Gemeinsam mit der Bezirksregierung Düsseldorf ist eine Vorbereitungsgruppe für die konkrete Gründung der Sekundarschule einzuberufen. U.a. hat diese Gruppe die Aufgabe, das pädagogische Rahmenkonzept zu konkretisieren.

 

Im Herbst 2012 sind mit Einbindung der Grundschulen entsprechende Elterninformationsveranstaltungen für die Sekundarschule im Hinblick auf das Anmeldeverfahren (Februar 2013) der weiterführenden Schulen für das Schuljahr 2013/2014 durchzuführen.

 

Das Anmeldeverfahren für die Sekundarschule ist entsprechend den Hinweisen der Bezirksregierung Düsseldorf gleichzeitig mit den Anmeldungen für die Gesamtschulen vorzusehen. Es soll ein zwischen den Schulen für längeres gemeinsames Lernen (Sekundarschulen und Gesamtschulen) abgestimmtes Anmeldeverfahren durchgeführt werden. Im Rahmen einer Koordinierungssitzung für diese beiden Schulformen sind unter Berücksichtigung des Elternwillens die Aufnahmen dann so abzustimmen, dass möglichst heterogene Eingangsklassen entstehen können.

 

4.Raumbedarf und Ausstattung der Sekundarschule:

 

Gemäß § 79 Schulgesetz NRW ist die Stadt als Schulträger verpflichtet, die für einen ordnungsgemäßen Unterricht erforderlichen Schulanlagen, Gebäude, Einrichtung und Lehrmittel bereit zu stellen und zu unterhalten sowie das für die Schulverwaltung notwendige Personal und eine am allgemeinen Stand der Technik und Informationstechnologie orientierte Sachausstattung zur Verfügung zu stellen.

 

Die Sekundarschule soll sukzessive aufbauend am Schulstandort Rosenhügel, Ewaldstraße 8, 42859 Remscheid, untergebracht werden. Die dort noch befindliche Gemeinschaftshauptschule Rosenhügel befindet sich ab dem 01.08.2012 (Schuljahresbeginn 2012/2013) in der sukzessiven Auflösung. Die entsprechende Genehmigung der Bezirksregierung Düsseldorf wurde mit Schreiben vom 18.04.2012 erteilt.

 

4.1 Raumbedarf

 

Im Rahmen der Errichtung einer Sekundarschule am Schulstandort Rosenhügel wurde eine entsprechende Raum- und Funktionalplanung erstellt (Anlage 3).

Das Ergebnis dieser Planung zeigt auf, dass für eine voll ausgebaute dreizügige Sekundarschule ein notwendiger Umbau- und Ergänzungsbedarf besteht.
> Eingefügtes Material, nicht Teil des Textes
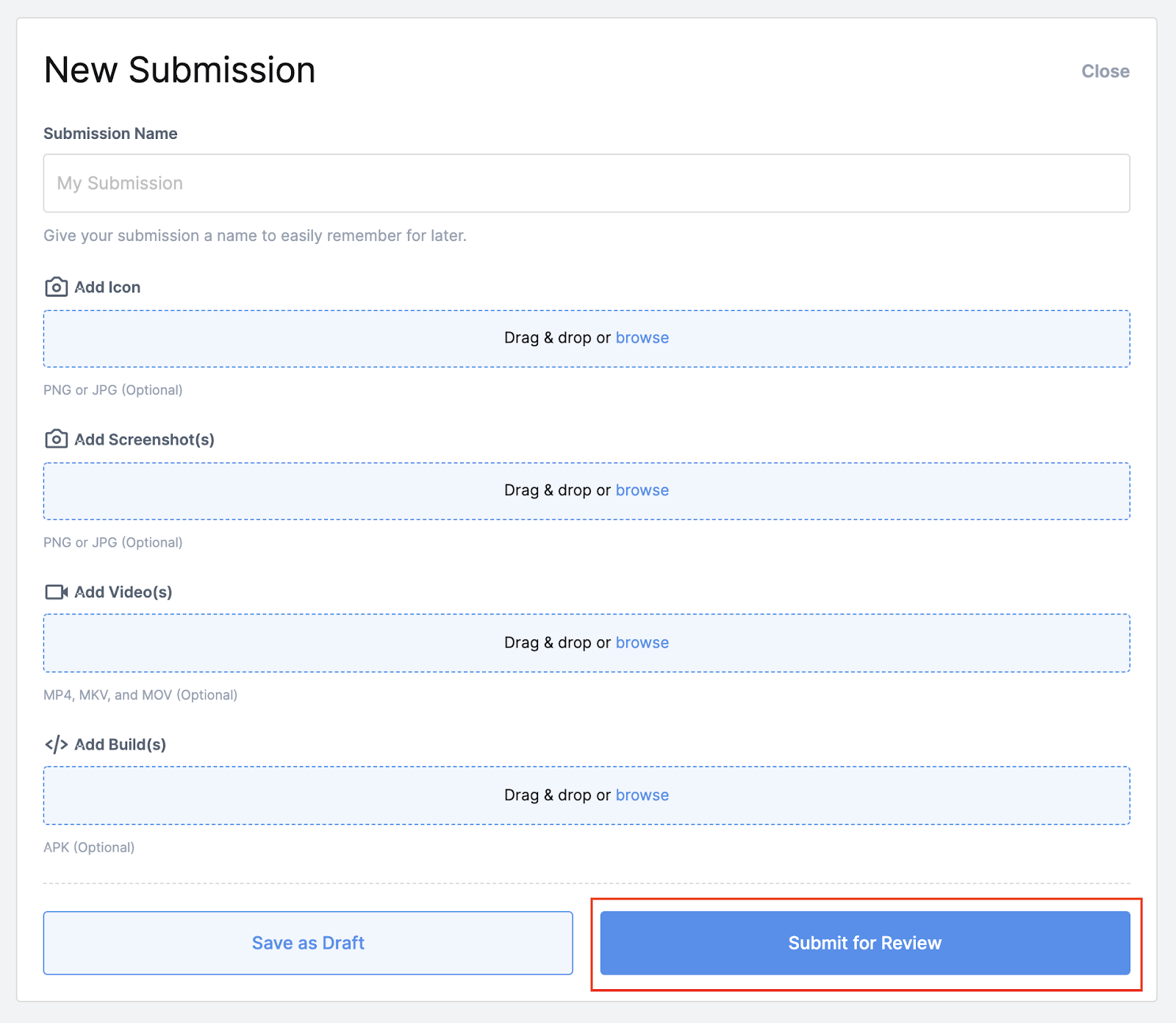The image size is (1176, 1023).
Task: Click the New Submission heading
Action: [179, 71]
Es fehlen im Endausbau mindestens 804 m² an zusätzlicher Bruttogeschossfläche (1 Computerraum, 3 Klassenräume, 1 Biblio-Mediothek mit Selbstlernbereich, Spiel- und Bewegungsraum, etc.).

 

Flächenbedarf:           804 m² Bruttogeschossfläche

Investvolumen:        1.594.200 Euro lt. Baukostenindex

Ausstattung:                 30.000 Euro

Summe:                 1.624.200 Euro

 

Bei Errichtung der Schule zum Schuljahr 2013/2014 wird eine Erweiterung der Fläche im vorgenannten Umfang zum Schuljahr 2017/2018 erforderlich.

 

4.2 Ausstattung

 

Für die Haushaltplanung 2013 ff. wird die Verwaltung den Finanzbedarf für die erforderliche  Sachausstattung ermitteln. Hierbei werden perspektivisch frei werdende Finanzmittel bei den in der Auflösung befindlichen Schulen (GHS Klausen, GHS Rosenhügel) einbezogen. Dies gilt ebenso für die gebäudlichen Betriebskosten als auch die städtischen Personalressourcen (Schulsekretärin, Hausmeister).

 

5. Name der Schule:

 

Bis zur Namensgebung der neuen Schule durch die noch zu gründende Schulgemeinde und den damit verbundenen schulischen Gremien schlägt die Verwaltung vor, der Schule den Namen „Städtische Sekundarschule Remscheid – Schule der Sekundarstufe I“ zu geben.

 

6. Beschlussfassung:

 

Der Beschluss ist vom Rat zu fassen.

Der Ausschuss für Schule und Sport spricht eine Empfehlung aus.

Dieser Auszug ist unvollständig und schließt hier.